§ WRITTEN EXERCISE
Could you retype the data word for word, from its first line through the line containing "will [242, 97].", both included?

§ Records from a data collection
+ + +

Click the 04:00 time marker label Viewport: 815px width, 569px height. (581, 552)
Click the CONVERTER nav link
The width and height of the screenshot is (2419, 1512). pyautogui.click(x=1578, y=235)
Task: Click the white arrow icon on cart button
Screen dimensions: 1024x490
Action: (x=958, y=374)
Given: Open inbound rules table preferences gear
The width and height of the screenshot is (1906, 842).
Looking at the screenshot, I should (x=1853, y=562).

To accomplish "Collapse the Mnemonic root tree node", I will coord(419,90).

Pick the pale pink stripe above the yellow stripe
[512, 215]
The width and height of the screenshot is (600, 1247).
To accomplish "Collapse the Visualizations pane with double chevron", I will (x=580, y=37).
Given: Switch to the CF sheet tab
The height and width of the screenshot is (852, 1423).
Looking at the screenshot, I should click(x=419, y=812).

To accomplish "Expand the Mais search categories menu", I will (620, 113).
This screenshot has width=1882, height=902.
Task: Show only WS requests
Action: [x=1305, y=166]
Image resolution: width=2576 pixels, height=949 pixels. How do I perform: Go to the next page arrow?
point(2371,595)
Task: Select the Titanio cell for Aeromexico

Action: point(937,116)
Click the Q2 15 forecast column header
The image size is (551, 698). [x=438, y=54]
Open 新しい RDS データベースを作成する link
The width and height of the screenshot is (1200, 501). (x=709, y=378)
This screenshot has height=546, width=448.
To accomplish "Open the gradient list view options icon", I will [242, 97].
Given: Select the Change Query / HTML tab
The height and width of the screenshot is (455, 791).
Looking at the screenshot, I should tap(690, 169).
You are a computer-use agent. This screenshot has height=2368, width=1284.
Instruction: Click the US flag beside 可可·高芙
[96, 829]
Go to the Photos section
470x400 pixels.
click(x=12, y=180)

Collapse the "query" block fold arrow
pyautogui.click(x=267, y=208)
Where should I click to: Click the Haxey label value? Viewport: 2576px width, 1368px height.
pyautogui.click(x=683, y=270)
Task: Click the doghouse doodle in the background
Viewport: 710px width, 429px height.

+ + +

§ WRITTEN ANSWER
Click the 04:00 time marker label Viewport: 815px width, 569px height. (581, 552)
Click the CONVERTER nav link
The width and height of the screenshot is (2419, 1512). pyautogui.click(x=1578, y=235)
Task: Click the white arrow icon on cart button
Screen dimensions: 1024x490
Action: (x=958, y=374)
Given: Open inbound rules table preferences gear
The width and height of the screenshot is (1906, 842).
Looking at the screenshot, I should (x=1853, y=562).

To accomplish "Collapse the Mnemonic root tree node", I will coord(419,90).

Pick the pale pink stripe above the yellow stripe
[512, 215]
The width and height of the screenshot is (600, 1247).
To accomplish "Collapse the Visualizations pane with double chevron", I will (x=580, y=37).
Given: Switch to the CF sheet tab
The height and width of the screenshot is (852, 1423).
Looking at the screenshot, I should click(x=419, y=812).

To accomplish "Expand the Mais search categories menu", I will (620, 113).
This screenshot has width=1882, height=902.
Task: Show only WS requests
Action: [x=1305, y=166]
Image resolution: width=2576 pixels, height=949 pixels. How do I perform: Go to the next page arrow?
point(2371,595)
Task: Select the Titanio cell for Aeromexico

Action: point(937,116)
Click the Q2 15 forecast column header
The image size is (551, 698). [x=438, y=54]
Open 新しい RDS データベースを作成する link
The width and height of the screenshot is (1200, 501). (x=709, y=378)
This screenshot has height=546, width=448.
To accomplish "Open the gradient list view options icon", I will [242, 97].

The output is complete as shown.